A firmarlo è Jamel, un giovane detenuto che ha deciso di raccontarsi con coraggio e sincerità, offrendo una testimonianza autentica e personale e ponendo al centro il tema dell’identità e del cambiamento. Il testo scritto con un linguaggio diretto ed essenziale rappresenta il tentativo di esprimere la complessità del vissuto individuale e la volontà di riscatto.
Questo racconto si inserisce in un più ampio processo di responsabilizzazione e consapevolezza, che trova nella scrittura uno strumento educativo capace di favorire introspezione, confronto e possibilità di rielaborare la propria storia. In un contesto caratterizzato da fragilità, marginalità e condizionamenti sociali, la voce dell’autore si configura come testimonianza di un percorso in divenire, segnato dal riconoscimento degli errori e dal desiderio di cambiamento.
“Io non sono quello che pensi”; nel titolo una dichiarazione forte, quasi un grido che rompe il silenzio spesso imposto dallo stigma e dal pregiudizio. Attraverso parole dirette e autentiche, ci invita a guardare oltre l’etichetta del reato, a riconoscere la complessità delle storie individuali, segnate da solitudini, errori e mancanze, ma anche da desiderio di rinascita.
Jamel non accampa giustificazioni né chiede pietà: chiede ascolto e lo fa con la forza di chi ha scelto di mettersi in gioco, di riconoscere i propri sbagli e di cercare una nuova strada.
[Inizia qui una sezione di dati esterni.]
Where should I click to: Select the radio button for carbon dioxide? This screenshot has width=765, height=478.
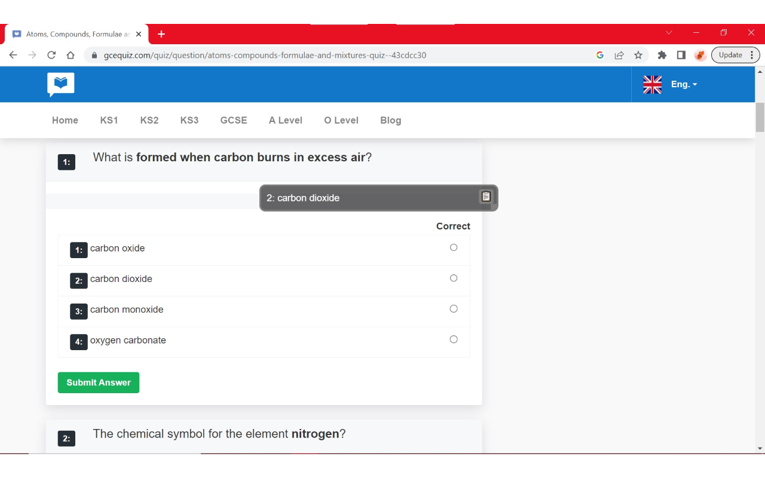[x=453, y=278]
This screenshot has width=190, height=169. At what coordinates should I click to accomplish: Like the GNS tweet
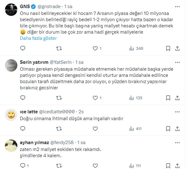pos(95,48)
Leggere il suo testo significa compiere un gesto semplice ma potente, offrire a un giovane una possibilità, quella che tutti – come lui stesso scrive – meritano almeno una volta nella vita.
L’elaborato, pur nella sua dimensione personale, sollecita una riflessione più ampia sul ruolo dell’istituzione penale minorile, sull’importanza delle opportunità educative e sull’urgenza di uno sguardo capace di andare oltre l’apparenza.